Người đăng: Unknown on Thứ Ba, 26 tháng 12, 2006




Number 73


Wood and Severin Post Code



When the Comics Code was implemented in late '54 it not only spelled the death knell for many comic book companies, already reeling under the onslaught of television, but found many artists scrambling for work.

Some artists quit the business entirely, but some stayed behind, slogging it out with what work remained. Wallace Wood and John Severin, formerly stars at EC Comics, were no exceptions.

One of the comic book companies still standing in 1956 was Atlas, formerly Timely, and now Marvel. An implosion of titles was a year off but in 1956, over a year after the Code went into effect, they were still churning out comics.
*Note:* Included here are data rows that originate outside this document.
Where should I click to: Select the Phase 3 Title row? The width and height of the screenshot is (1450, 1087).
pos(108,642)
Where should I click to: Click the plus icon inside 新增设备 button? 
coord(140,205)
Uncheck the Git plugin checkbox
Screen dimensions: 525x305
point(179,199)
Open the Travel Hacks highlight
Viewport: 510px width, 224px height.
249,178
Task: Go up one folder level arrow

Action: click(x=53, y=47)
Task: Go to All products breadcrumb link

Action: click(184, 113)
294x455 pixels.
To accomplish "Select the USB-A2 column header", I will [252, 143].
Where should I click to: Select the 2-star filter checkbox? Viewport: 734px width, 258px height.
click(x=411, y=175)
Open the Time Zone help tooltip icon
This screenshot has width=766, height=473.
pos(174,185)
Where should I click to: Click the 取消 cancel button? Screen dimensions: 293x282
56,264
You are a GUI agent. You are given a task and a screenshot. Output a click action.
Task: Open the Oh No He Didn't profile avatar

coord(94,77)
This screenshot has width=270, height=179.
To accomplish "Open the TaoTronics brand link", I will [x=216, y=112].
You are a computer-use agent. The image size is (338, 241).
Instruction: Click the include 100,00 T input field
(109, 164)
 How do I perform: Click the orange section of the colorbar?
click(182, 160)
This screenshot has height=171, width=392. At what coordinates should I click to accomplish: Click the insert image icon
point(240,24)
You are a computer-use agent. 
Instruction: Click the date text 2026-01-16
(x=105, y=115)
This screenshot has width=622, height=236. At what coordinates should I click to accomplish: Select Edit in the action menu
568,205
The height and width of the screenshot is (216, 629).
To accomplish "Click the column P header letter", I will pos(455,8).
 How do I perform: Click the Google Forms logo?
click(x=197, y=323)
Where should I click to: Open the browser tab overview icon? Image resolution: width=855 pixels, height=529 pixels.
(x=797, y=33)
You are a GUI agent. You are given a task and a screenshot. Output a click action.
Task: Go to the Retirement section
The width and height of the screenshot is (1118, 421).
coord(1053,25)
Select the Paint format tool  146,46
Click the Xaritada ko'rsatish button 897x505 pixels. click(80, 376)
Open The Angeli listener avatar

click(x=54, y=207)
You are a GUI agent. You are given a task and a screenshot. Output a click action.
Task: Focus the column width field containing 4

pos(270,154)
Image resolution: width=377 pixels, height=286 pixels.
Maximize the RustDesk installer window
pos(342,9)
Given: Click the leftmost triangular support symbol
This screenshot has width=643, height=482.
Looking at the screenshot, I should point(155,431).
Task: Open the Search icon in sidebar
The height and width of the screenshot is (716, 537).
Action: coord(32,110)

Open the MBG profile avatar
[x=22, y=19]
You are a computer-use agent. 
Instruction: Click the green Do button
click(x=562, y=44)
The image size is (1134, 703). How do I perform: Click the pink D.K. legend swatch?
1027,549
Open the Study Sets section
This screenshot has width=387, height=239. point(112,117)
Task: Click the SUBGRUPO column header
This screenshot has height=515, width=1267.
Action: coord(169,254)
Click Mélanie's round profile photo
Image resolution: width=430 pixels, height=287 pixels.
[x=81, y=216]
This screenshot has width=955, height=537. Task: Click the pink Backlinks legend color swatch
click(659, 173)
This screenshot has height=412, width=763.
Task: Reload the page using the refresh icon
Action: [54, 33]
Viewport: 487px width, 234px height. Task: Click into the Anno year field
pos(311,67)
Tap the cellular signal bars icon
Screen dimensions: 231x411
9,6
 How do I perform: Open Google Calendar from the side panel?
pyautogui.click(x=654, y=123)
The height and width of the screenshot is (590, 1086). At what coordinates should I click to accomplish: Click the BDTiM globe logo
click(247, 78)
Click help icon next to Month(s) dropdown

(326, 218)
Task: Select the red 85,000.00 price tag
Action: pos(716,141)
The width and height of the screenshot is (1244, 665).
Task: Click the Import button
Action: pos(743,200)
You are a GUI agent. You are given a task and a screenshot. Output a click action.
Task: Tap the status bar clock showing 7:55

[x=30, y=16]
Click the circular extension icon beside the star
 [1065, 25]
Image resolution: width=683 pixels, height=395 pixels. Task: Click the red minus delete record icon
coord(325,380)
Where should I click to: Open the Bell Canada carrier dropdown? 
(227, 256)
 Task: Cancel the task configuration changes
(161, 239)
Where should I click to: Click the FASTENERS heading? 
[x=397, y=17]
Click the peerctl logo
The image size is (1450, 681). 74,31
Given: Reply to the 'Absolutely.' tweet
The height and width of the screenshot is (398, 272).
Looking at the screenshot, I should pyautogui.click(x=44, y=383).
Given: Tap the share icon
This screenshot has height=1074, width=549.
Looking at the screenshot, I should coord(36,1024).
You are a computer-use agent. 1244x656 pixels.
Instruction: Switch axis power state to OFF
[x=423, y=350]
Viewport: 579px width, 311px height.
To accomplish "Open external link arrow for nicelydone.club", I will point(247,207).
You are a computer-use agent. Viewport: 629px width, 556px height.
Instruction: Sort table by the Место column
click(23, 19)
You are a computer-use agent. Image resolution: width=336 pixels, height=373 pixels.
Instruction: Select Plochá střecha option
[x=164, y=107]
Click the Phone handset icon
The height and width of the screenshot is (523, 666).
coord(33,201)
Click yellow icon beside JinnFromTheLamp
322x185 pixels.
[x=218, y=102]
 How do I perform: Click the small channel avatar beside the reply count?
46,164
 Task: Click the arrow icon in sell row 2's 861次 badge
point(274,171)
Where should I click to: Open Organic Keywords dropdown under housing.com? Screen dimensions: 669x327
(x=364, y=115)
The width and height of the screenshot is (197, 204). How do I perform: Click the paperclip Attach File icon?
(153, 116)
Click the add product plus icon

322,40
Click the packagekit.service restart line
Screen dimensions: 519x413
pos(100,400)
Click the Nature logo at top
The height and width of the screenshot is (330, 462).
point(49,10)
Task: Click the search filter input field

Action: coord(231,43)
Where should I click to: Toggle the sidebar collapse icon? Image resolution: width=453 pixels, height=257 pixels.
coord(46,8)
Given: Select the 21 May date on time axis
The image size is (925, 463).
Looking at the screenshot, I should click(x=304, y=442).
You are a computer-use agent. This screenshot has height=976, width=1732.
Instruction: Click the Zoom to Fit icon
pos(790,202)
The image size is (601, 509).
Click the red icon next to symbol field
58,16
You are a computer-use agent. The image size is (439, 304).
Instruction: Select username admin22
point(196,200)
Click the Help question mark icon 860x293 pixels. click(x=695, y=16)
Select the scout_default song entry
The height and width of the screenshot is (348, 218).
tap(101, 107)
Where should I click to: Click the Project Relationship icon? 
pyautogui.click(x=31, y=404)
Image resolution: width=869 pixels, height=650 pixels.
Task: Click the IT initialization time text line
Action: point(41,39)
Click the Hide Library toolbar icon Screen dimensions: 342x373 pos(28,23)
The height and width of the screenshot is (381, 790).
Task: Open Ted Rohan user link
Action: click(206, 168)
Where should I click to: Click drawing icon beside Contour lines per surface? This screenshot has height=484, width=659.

These stories, "Inside the Dark Cave," and "He Was Nobody," from Journey Into Mystery #51, are good examples of how the Comics Code emasculated comics. Just a couple of years before these stories wouldn't have been published in this form. They'd have a murder or two, or skeletons, or vampires. Early Code-approved stories can be so pallid that the only thing that makes them interesting is the artwork.

And what good artwork! Severin does a wonderful job drawing Leprechauns, and Wood's drawings, his settings of a rain-engulfed town with a bursting dam, are a lot better than the paycheck he sold the artwork for. Wood even lettered his story, probably picking up a couple extra $ per page for the chore.

The men who made and stayed in comics were a brave and hardy lot, dodging the falling bricks of a crumbling industry. I'm glad neither Severin or Wood dropped their comics work during those insecure and difficult times. In many ways their best years were ahead of them.